Vice Union announced that Waypoint, Broadly, and Tonic were all being folded into the main Vice website. The sub-domains would no longer exist, and some of the staff were let go from the verticals, but details on that remain sketchy. This comes shortly after securing $250 million in debt from investment firm 23 Capital, along with financing from George Soros’ Soros Fund Management.
Vice Union rolled out the news in the late morning of May 6th, 2019 via a tweet. Indicating that during these “challenging” times they needed to make some structural changes to the business. They noted that Tonic, Broadly, and the video game section, Waypoint, would all be folded in under the main Vice.com website, while Noisey Music, Munchies, and Motherboard would continue to operate as their web portals.
— VICE Union (@viceunion) May 6, 2019
Although our situation is difficult, VICE Union will use this restructuring as an opportunity to build solidarity between our three separate bargaining units (editorial, production, and post-production) during a trying time for VICE workers. We’ll call ourselves One VICE Union.
— VICE Union (@viceunion) May 6, 2019
The notice takes on a far more ominous tone than what some of the other verticals are saying in their own words.
Over on the new games section – which is now located under Vice.com – editor-in-chief Austin Walker states that the staff is still intact and will continue to produce the content that they’ve been producing, writing…
“[…] we will be more equipped than ever to bring the complexity of our analysis, the rigor of our reporting, and the curiosity about how and why we play to the world. We now have an even deeper bench of writers, critics, and reporters; people who love games and are as excited as we are to dig into the culture that surrounds them.

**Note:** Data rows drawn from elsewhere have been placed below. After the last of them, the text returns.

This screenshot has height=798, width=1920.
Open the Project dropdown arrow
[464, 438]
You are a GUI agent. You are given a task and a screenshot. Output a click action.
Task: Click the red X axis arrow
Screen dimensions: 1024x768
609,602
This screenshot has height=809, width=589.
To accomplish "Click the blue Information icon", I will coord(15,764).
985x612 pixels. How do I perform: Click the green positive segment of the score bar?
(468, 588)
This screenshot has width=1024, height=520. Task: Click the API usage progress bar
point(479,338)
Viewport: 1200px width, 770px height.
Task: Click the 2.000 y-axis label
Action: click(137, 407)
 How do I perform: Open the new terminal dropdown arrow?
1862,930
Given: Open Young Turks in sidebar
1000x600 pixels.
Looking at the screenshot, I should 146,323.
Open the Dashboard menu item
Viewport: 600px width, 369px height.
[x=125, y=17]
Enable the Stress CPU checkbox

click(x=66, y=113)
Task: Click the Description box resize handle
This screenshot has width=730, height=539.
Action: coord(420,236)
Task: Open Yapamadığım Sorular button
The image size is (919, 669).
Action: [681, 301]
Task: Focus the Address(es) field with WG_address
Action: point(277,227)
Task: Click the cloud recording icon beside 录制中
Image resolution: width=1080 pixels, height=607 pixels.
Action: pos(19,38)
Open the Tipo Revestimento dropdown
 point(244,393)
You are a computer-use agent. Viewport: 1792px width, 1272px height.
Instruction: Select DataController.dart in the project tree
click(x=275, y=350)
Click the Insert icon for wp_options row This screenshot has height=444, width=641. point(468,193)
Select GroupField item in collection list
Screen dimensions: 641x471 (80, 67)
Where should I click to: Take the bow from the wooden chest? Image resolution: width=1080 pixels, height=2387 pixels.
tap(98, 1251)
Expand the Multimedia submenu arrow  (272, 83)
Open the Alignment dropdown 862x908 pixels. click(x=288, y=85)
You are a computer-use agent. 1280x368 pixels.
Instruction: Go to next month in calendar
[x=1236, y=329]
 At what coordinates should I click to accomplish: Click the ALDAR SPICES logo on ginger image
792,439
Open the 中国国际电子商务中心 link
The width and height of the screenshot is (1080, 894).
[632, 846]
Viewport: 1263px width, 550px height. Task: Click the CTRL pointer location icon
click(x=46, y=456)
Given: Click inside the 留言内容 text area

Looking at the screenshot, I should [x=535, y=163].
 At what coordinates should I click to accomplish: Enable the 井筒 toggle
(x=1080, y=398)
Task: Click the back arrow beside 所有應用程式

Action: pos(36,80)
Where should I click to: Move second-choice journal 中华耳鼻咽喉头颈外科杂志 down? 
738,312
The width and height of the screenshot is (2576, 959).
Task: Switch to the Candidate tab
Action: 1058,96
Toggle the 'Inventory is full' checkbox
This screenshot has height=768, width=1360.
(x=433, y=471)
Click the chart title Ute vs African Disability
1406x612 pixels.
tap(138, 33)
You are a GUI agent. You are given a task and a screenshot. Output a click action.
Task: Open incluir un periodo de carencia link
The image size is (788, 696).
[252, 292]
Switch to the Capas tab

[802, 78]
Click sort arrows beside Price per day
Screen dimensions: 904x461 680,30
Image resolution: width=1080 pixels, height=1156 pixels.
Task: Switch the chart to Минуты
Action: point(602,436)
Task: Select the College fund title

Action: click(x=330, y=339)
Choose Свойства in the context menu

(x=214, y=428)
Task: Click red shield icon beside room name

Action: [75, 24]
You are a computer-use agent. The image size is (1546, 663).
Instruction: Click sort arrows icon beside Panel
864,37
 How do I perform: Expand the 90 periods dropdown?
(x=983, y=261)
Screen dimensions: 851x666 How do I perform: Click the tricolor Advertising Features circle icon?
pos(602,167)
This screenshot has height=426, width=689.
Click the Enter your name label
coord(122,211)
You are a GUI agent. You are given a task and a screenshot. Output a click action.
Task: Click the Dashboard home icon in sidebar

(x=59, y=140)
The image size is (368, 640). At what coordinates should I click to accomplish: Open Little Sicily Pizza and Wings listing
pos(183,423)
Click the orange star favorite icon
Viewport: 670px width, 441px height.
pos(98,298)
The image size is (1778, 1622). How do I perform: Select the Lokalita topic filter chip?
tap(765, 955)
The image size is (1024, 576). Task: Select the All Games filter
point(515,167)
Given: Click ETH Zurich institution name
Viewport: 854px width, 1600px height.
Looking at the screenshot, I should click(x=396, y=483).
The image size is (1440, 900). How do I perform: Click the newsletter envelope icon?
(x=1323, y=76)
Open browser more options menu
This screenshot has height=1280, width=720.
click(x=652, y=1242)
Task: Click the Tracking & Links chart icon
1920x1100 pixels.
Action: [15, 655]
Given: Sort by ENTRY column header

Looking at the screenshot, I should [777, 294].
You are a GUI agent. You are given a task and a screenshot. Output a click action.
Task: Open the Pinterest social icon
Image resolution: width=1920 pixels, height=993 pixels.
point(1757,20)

“You’ll also keep hearing our voices on Waypoint Radio and can follow us on our established social media handles. And if you’re a Waypoint Discord or Forum user, everything is continuing as-is in those places. Plus, now that we’re all part of a single VICE.com, you’ll be see our work in other corners of the site, too.”
It’s still unclear if there have been any staff changes.
Austin Walker is still on board, along with former Kotaku and Giant Bomb alum, Patrick Klepek, who assured fans that it’s still the “same crew”.
Some change is upon us, but we’re still the same crew—and the same community—that helped raise a whole bunch of money for a great cause over the past few days. Our mission remains the same, and does not waver. https://t.co/CtGhmWk75V
— Patrick Klepek (@patrickklepek) May 6, 2019
The rest of the social media front is eerily silent about any changing of the guard at Waypoint in particular, and they actually warned their own community against asking about this very topic on their forums.
There’s a post from the moderators that reads…
“[…] ‘Do not speculate on hires or personal lives of staff or personalities of this or any other site (and extend this courtesy to public figures in general); remember, this is a person’s livelihood. Their personal lives are not content.’
“We know that this speculation comes from a place of wanting the best for staff members, but this kind of speculation can easily veer into uncomfortable, intrusive, or unhelpful territory for anyone involved.
“Furthermore, it is likely that articles will start to show up on vice.com/games 28 written by freelancers you’re not familiar with or other VICE editorial staff members that haven’t traditionally been associated with Waypoint. We ask that you approach these folks with an open mind and a welcoming attitude as you would a new member of Waypoint staff, but also engage critically and provide constructive and helpful feedback as appropriate.”
That likely means that people will get cut.
We know for sure that some staff were already let go from Broadly, courtesy of a tweet from Diana Tourjée, who stated that “some” of the staff was moving over to the new section on Vice.com.
At Broadly, I found my voice, and gave a platform to transgender Americans. We set a new precedent for media coverage for trans people, and have shaped the industry toward more responsible reporting.
— Diana Tourjée (@DianaTourjee) May 6, 2019
This comes just a couple of days removed from news reports indicating that Vice raised capital from various firms and investors, in addition to current investors Shane Smith, The Walt Disney Company, A&E Networks, TPG Capital, Fortress Investment Group LLC, and Monroe Capital, as reported by Broadband TV News.
The real news, however, is that the $250 million in debt from investment was headed up by none other than billionaire globalist, George Soros. According to The Hollywood Reporter, the Soros Fund Management was one of the leading investors keeping Vice afloat while the company continues to bleed money and staff.
Back in February of 2019 Vice had laid off 10% of its workforce amid declining ad revenue and ineffective monetization.
Given this shift in format, it doesn’t sound like everyone’s jobs at Vice will be safe in the near future, but we’ll see how it all turns out. Given how Waypoint has established an anti-gaming bent to their coverage, catering to Social Justice Warriors, and even refusing to review real games like Kingdom Come: Deliverance because the developers rebuffed the notion to pretend that their testicular extremities were ovaries, and held firm to their original creative vision.
Nevertheless, with this news about Vice folding in its verticals under one umbrella I can’t help but think deeply about a catchphrase that has to do with waking up and losing money.